In this post , we saw a simple textbook quicksort. Here, we add two improvements. First, we use insertion sort for sorting small subfiles instead of making as many recursive calls to quicksort. Second, we select the pivot using the "median of three" method instead of picking the middle element as the pivot.

import std.algorithm;
import std.stdio;

For the partioning, we first select the median of the first, last, and middle elements of the target array. The steps of doing this affect how the algorithm performs. First, we move the middle element to the next to last location of the array. Then, we swap the elements if needed so that the first is the smallest of the three, the last is the largest, and the next to last is the median.
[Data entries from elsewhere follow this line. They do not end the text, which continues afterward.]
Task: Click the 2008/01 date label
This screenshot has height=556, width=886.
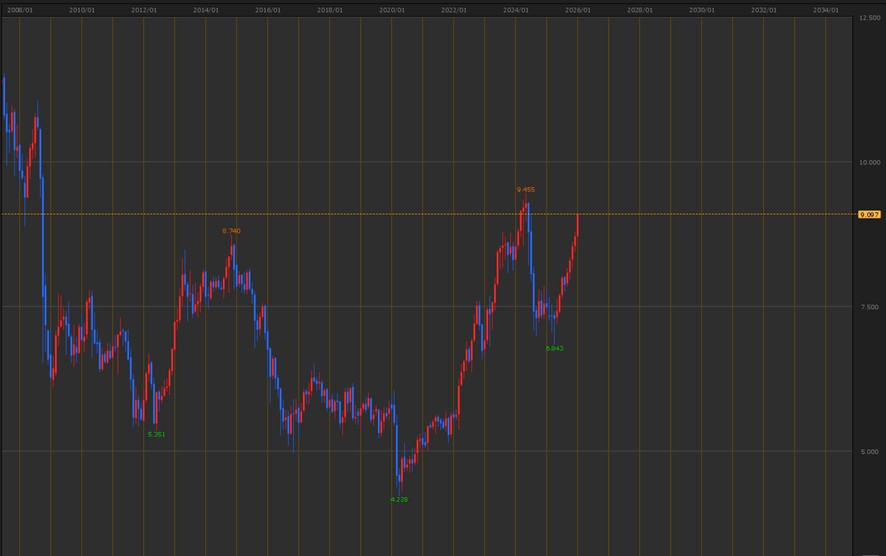Action: click(21, 9)
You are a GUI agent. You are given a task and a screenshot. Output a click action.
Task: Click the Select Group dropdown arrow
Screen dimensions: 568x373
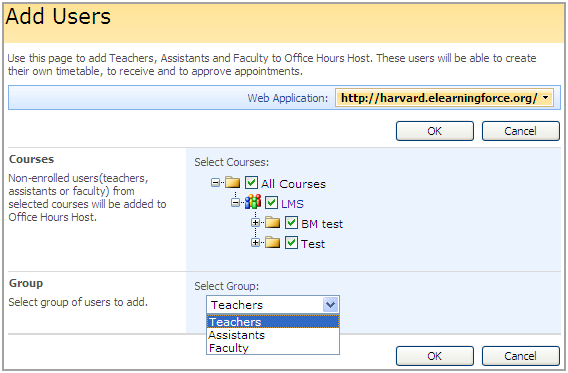click(330, 305)
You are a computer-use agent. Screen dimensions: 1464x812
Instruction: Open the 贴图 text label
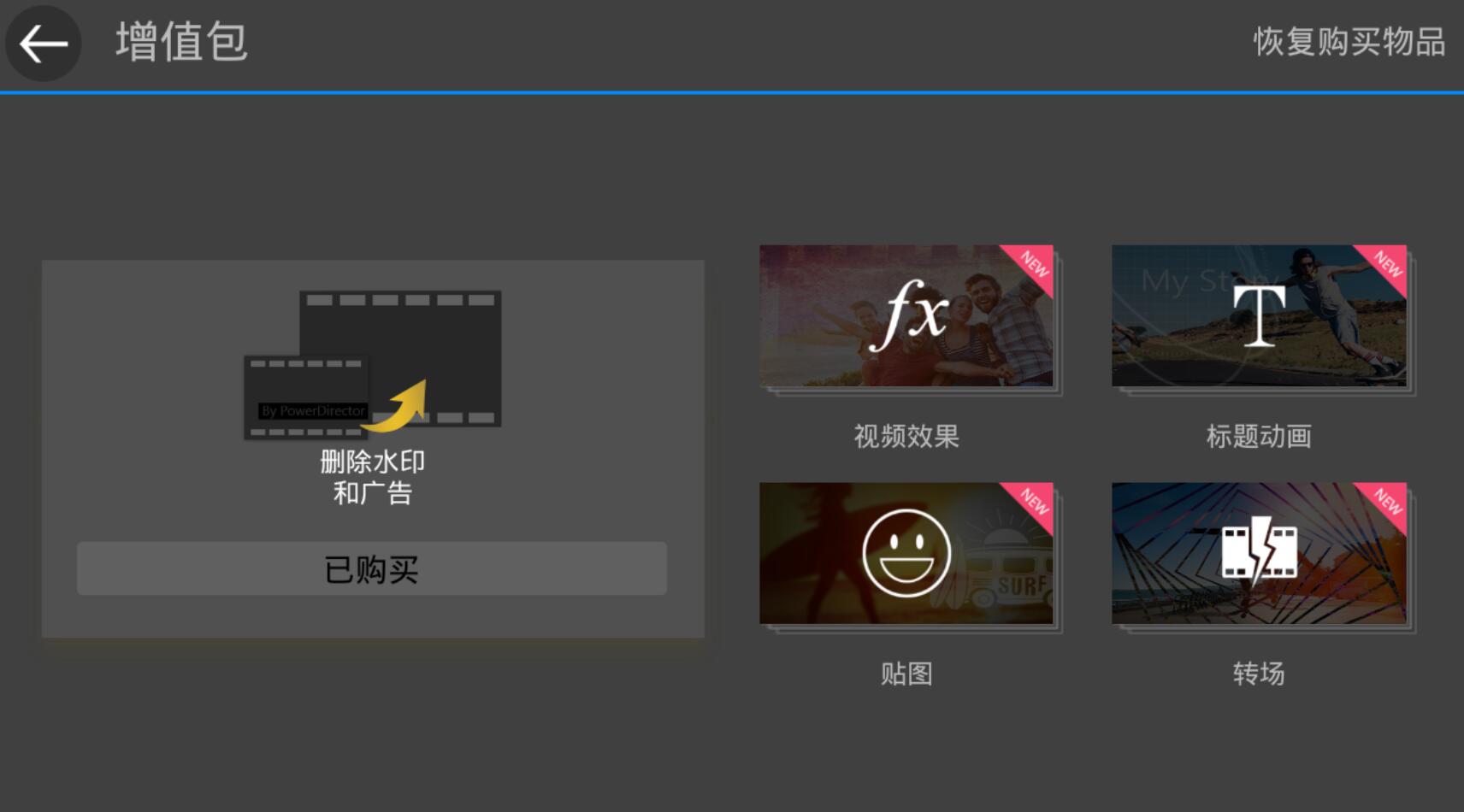906,674
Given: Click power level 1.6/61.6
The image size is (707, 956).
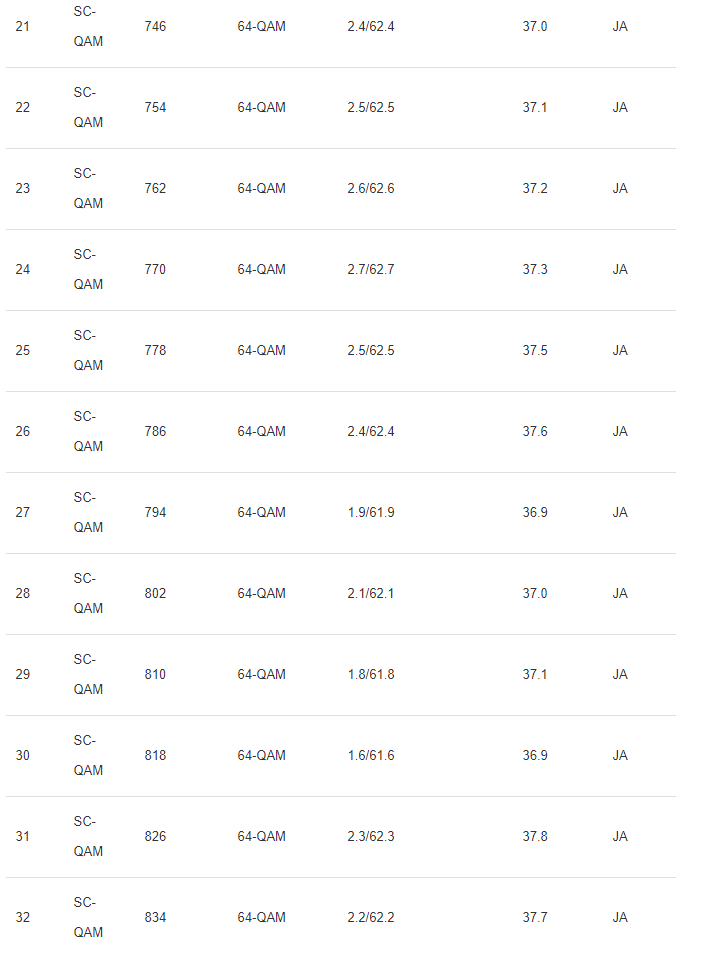Looking at the screenshot, I should pos(370,755).
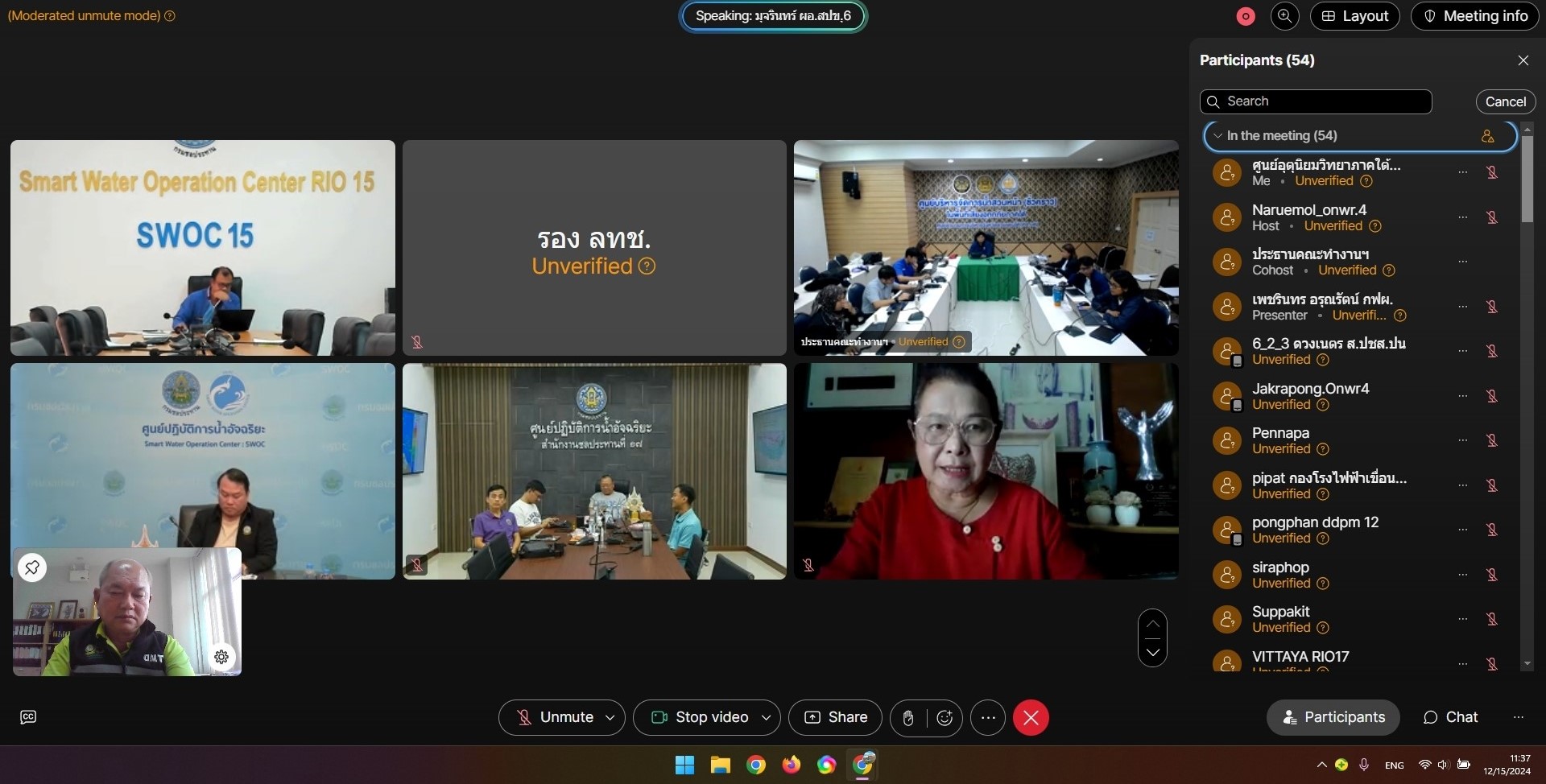Open self-view settings gear icon
Viewport: 1546px width, 784px height.
point(221,657)
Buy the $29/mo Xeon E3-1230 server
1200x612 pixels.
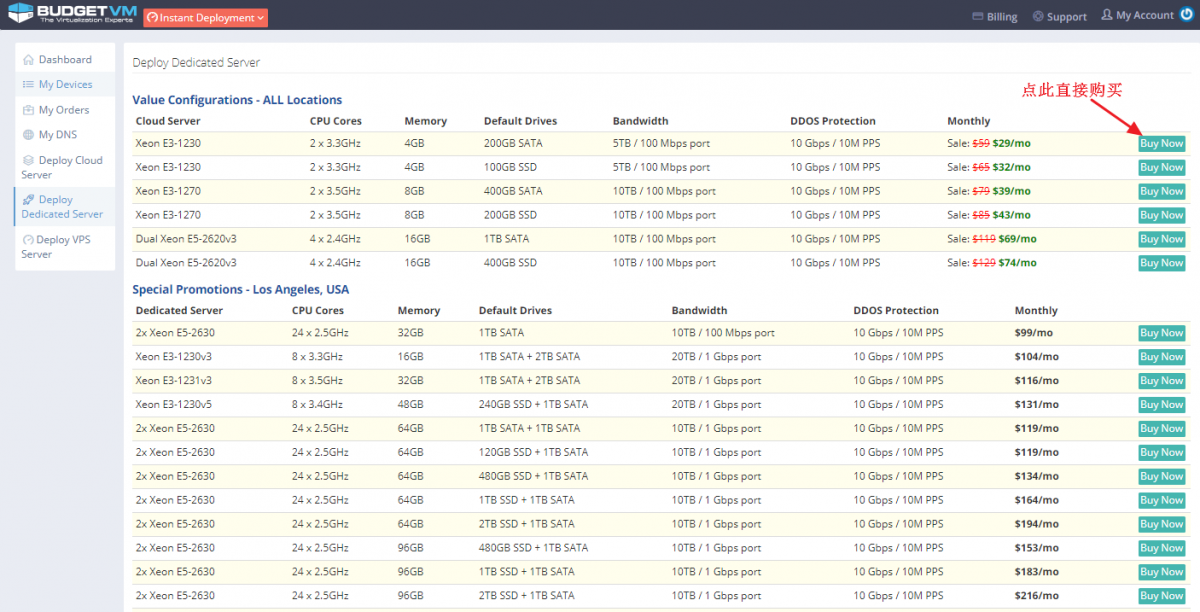(x=1161, y=144)
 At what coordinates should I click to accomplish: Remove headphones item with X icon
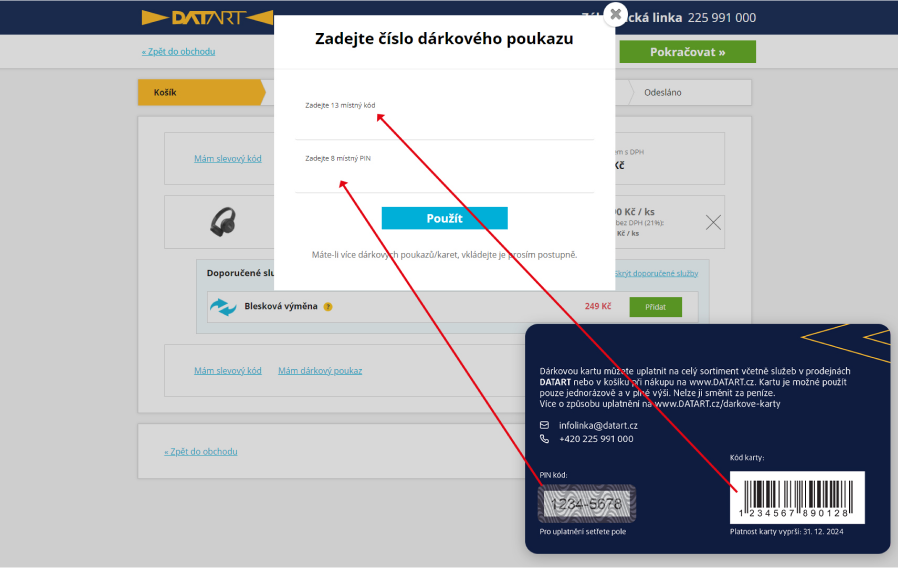(713, 222)
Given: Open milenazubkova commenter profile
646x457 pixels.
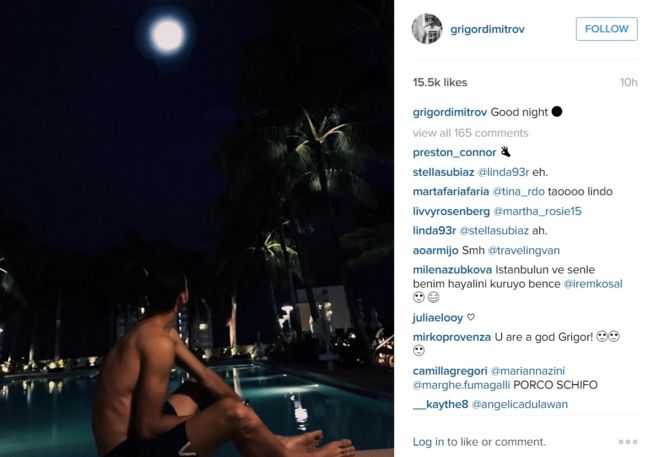Looking at the screenshot, I should 452,270.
Then, the partitioning mostly is the same as it was before, except we only partition the subarray between the first and last element, since they are already in valid positions.

We can reuse the old partition code, but we have to remember to offset the return value by one, since we are sending array[1 .. k] into partition, not the full array slice.

This is a place where the array slicing may be more confusing then using explicit indices for the range we want to partition. Trying that approach may be an interesting experiment to learn which is easier.

ulong medianOfThreePartition(T)(T[] array) {
  assert(array.length > 2);

  ulong i = 0;
  ulong j = array.length - 2;
  ulong k = array.length - 1;

  swap(array[array.length/2], array[j]);

  if(array[i] > array[j]) { swap(array[i], array[j]); }
  if(array[j] > array[k]) { swap(array[j], array[k]); }
  if(array[i] > array[j]) { swap(array[i], array[j]); }

  return 1 + partition(array[1 .. k]);
}

Also, we need an insertion sort for the small subfile sorting. This is pretty straightforward, but we are swapping the item to move it into place. If we knew we were sorting something cheap to copy, there may be a more efficient way to do that. Maybe.

void insertionsort(T)(T[] array) {
  foreach(j; 1 .. array.length) {
    // array[0..j] is already sorted, so insert array[j] into the
    // right place.
    ulong i = j;
    while(i > 0 && array[i-1] > array[i]) {
      swap(array[i], array[i-1]);
      --i;
    }
  }
}

Here is the new quicksort function. We have a lower limit on the size of arrays that we will pass on to the medianOfThree function. For anything smaller, we call insertionsort.

T[] quicksort(T)(T[] array) {
  const ulong RECURSION_LIMIT = 30;
  if(array.length > RECURSION_LIMIT) {
    // Move the middle element to the end to act as the pivot.
    swap(array[$/2], array[$-1]);
    auto p = medianOfThreePartition(array);
    // Index p is in position, so now recursively sort the other two
    // halves of the array.
    quicksort(array[0 .. p]);
    quicksort(array[p + 1 .. $]);
  } else {
    insertionsort(array);
  }
  return array;
}

The old test drivers and timing code work well with this code. The only change is renaming the partition function.

This method is slower than the overly simple method of always partitioning about the middle element of the array. I need to look into it more, but I have a few other things to do first. The biggest thing is to implement a fat partitioning function for handling equal items efficiently. Also, making the sort generic on the comparison function looks like it should be easy too.